The point about round-trip efficiency being negligible is that you only rarely need to draw down on those easy-to-ship, easy-to-store media. All you need is, say, 2x more panels to use to top them up again. Most of the time, those extra panels are driving synthesis to sell, generating revenue.
Shipping is always cheap. In the future, we can expect the ships to burn ammonia synthesized in the tropics.
Storage costs are falling even faster than for solar panels.
Solar can be co-sited with roofs, where it extends the life of the roof; with parking lots, where it extends the life of the cars; with reservoirs and canals, where it cuts evaporation and biofouling, and also operates cooler, thus 3% more efficiently; and with pasture and farmland, where it increases yield by reducing heat stress, and cuts water demand. So, yes, there is way more room for solar panels than you will ever want.
Solar panels are usually made of silicon, which makes up 28% of the Earth's crust. The mass of solar panels needed per kW is falling even faster than their cost.
Ammonia is toxic. But we already handle literally millions of tons of it every year without incident.

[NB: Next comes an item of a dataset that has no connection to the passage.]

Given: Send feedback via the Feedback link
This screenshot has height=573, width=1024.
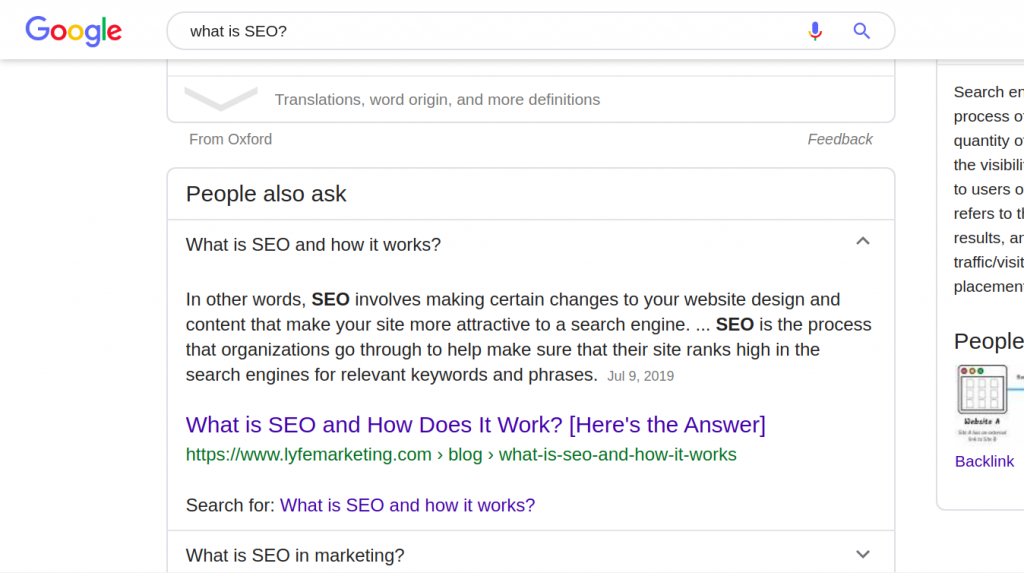Looking at the screenshot, I should pos(840,139).
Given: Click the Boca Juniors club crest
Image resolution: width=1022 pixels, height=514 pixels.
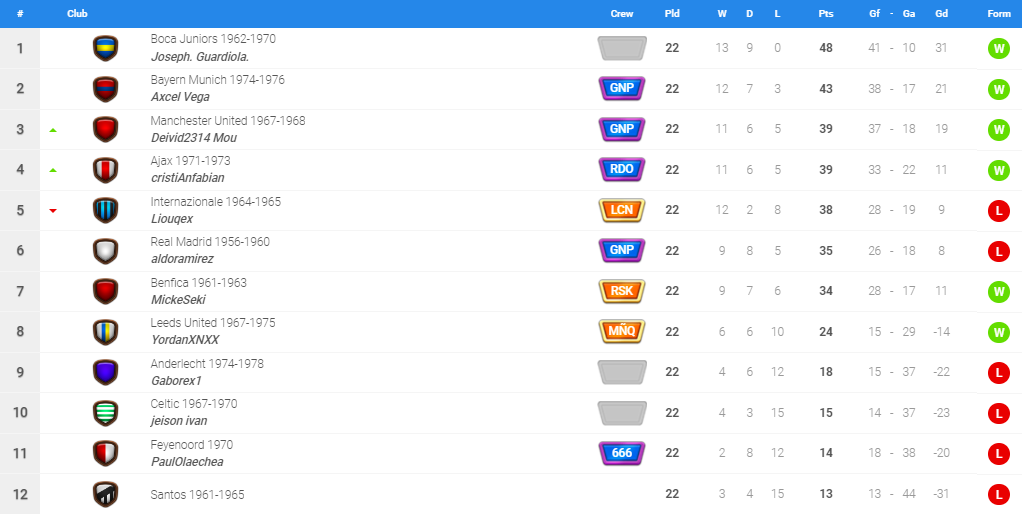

It is lighter than air, so if it leaks, it can't blanket a nearby town like, say (just picking at random) methyl isocyanate.
Ammonia means, simply, synthesizing anhydrous ammonia from environmental nitrogen and hydrogen (that electrolysed from water). To get the power back out, you burn it in your gas turbine, or (in future) use fuel cells. The attractions are that excess ammonia may be sold on the open market, so your synthesis equipment sits idle only when you are actually drawing down on your tank; and it doesn't cost anything more than the tankage to bank it indefinitely. If you need more ammonia than you have banked, you just buy it, maybe shipped in from a solar farm in the tropics.
Remarkably, if you have just enough of some more round-trip efficient storage to get you through the night, the round-trip efficiency of the ammonia, hydrogen, liquified nitrogen, or what-have-you doesn't matter very much. Solar panels are so cheap, you can afford to be wasteful.
Carbon is the 4th most abundant substance in the universe. What is wild is that life is good enough at stealing it away from oxygen to have almost scrubbed it out of our atmosphere. (Compare to Venus.)
It will be important to get the carbon back out of the air, and then not turn around and, as everybody seems so eager to do, burn and exhaust it again. A business model where we end up with the carbon sequestered has been hard to come up with.
There was a suggestion to make it into fiber and put that in cement, thereby strengthening concrete so you don't need as much; but the best source for that carbon is cement manufacture itself, which exhausts CO2 at much higher concentration than in the atmosphere. So, it only helps much if you need a lot more carbon for that than you would have exhausted.